喫煙者にいいイメージがないのは、元来その通りである。
タバコなんてそこまで美味しくないし、美味しいもの食べた方がそりゃあ美味しい。あの煙の臭いは今でも慣れないし、風向きが悪いと目に入ってくる。さらに健康にはよくない。親が吸っていたが、吸い終わってから帰ってくるときの臭いが好きではなかった。
だから自分は吸わないだろう。心の中ではそう思っていた。

僕がタバコに出会ったきっかけは、友人に禁煙するから残りのタバコあげるよ、と言われたことがきっかけだ。半分押し付けなのだが。友人に吸い方を教えてもらい、そのまま家でも吸った。

MEVIUSのオプションパープル8mm。
親のタバコはあれだけ臭いので、えげつない味がすると思っていた。
ただ吸ってみれば、ベリーの味がして、案外美味しいな、と思った。落ち着くし、お酒の飲めない僕には嬉しかった。逃げ道が見つかった、と。
その時はそれだけで満足だった。
その後、親の吸っていたマルボロメンソールをしばらくふかして、気づいたらタバコからは離れていた。

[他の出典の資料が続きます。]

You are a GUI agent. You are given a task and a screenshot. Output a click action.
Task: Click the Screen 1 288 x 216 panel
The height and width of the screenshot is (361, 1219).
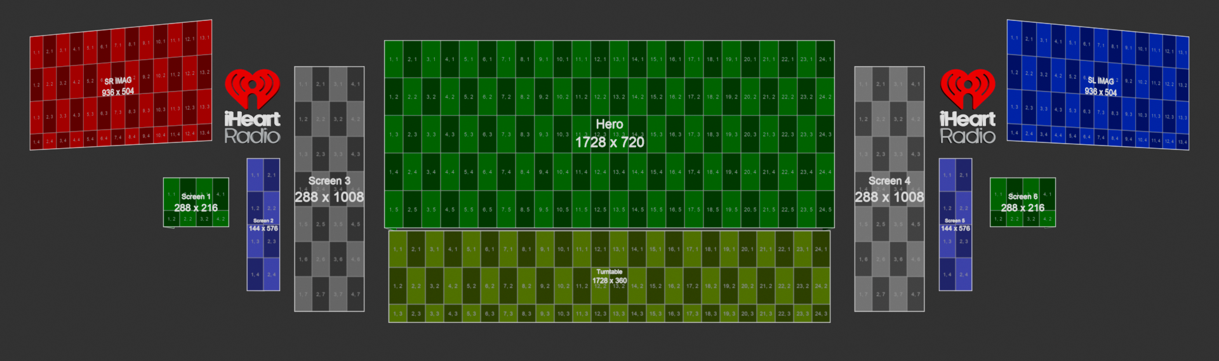(196, 202)
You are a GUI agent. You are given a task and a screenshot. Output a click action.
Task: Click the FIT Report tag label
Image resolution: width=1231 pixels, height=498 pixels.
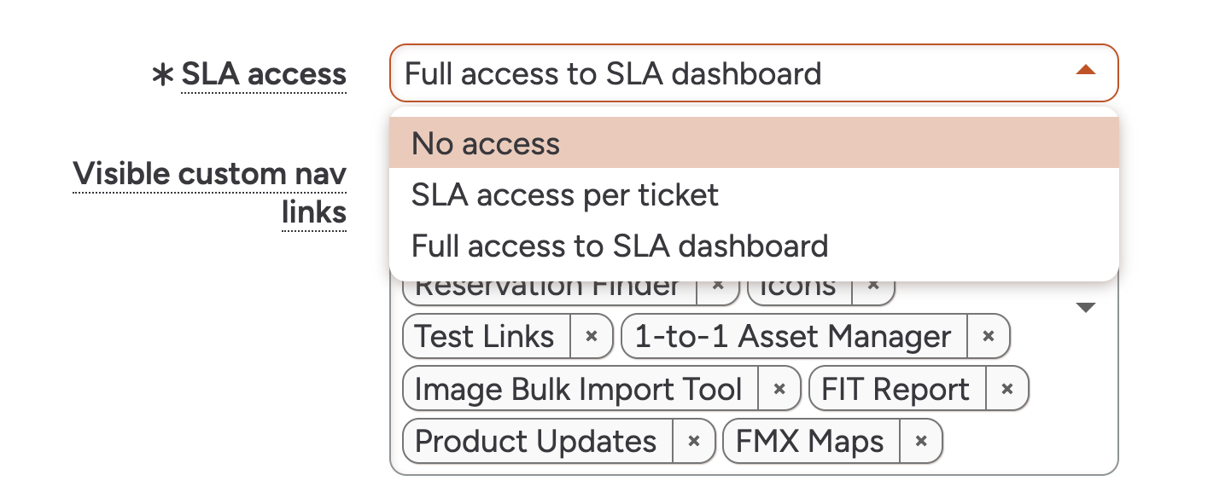895,390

タバコから離れている間に、人生丸々動くような出会いがあった。大好きだった。その子はタバコは好きじゃない、と言っていたのでやめて正解だと思った。

だが、別れはやってくる。人生そんなもんだ。
君のいない世界なんて、全てめちゃくちゃになればいいんだ。
そう思って、酒を浴びるように飲もうとした。だが、酒雑魚の僕は一口で飲む手が止まってしまった。むしゃくしゃした。
そして、近くのコンビニに走り、番号もわからないままレジを覗き、マルボロメンソールを買った。肺に入れ出したのも、そこからだったかな。

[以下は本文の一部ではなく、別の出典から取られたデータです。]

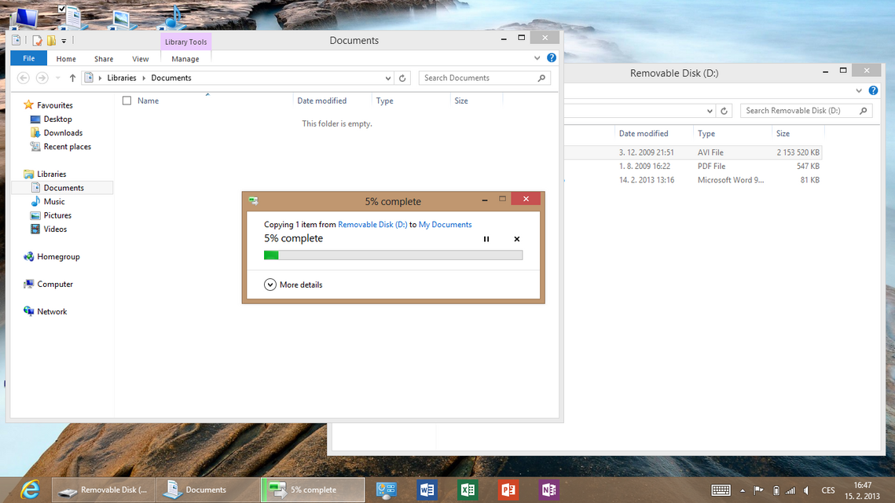Open the Removable Disk (D:) source link

coord(372,225)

泣きながら吸った、マルボロメンソールは、とても苦かった。


こんなに苦いものだっけ、と、苦しくなった。

そこからタバコをやめられなくなった。

君の嫌いだったタバコの煙をふかしながら、君の好きだった三日月を見る。


僕はまだ、君に囚われている。


心も痛めつけて、体も痛めつけている、そんな道具。
早くやめてしまいたい、なんて思っている。

今日も肌寒くなった秋の夜風に吹かれて、手巻きの茶色いタバコを吸う。
君が僕の日常に残した痕跡を、空に飛ばしてしまうように、煙を吹く。

そして僕はこう言うんだ。


出会ってくれてありがとう。幸せになってね。



タバコだけが唯一の反抗。それ以外に嫌いなものなんてなかったはずだから。


そして僕は、灰皿にタバコを押し付ける。
一つの時間が終わる。一つの恋も終わる。


さよなら。元気でね。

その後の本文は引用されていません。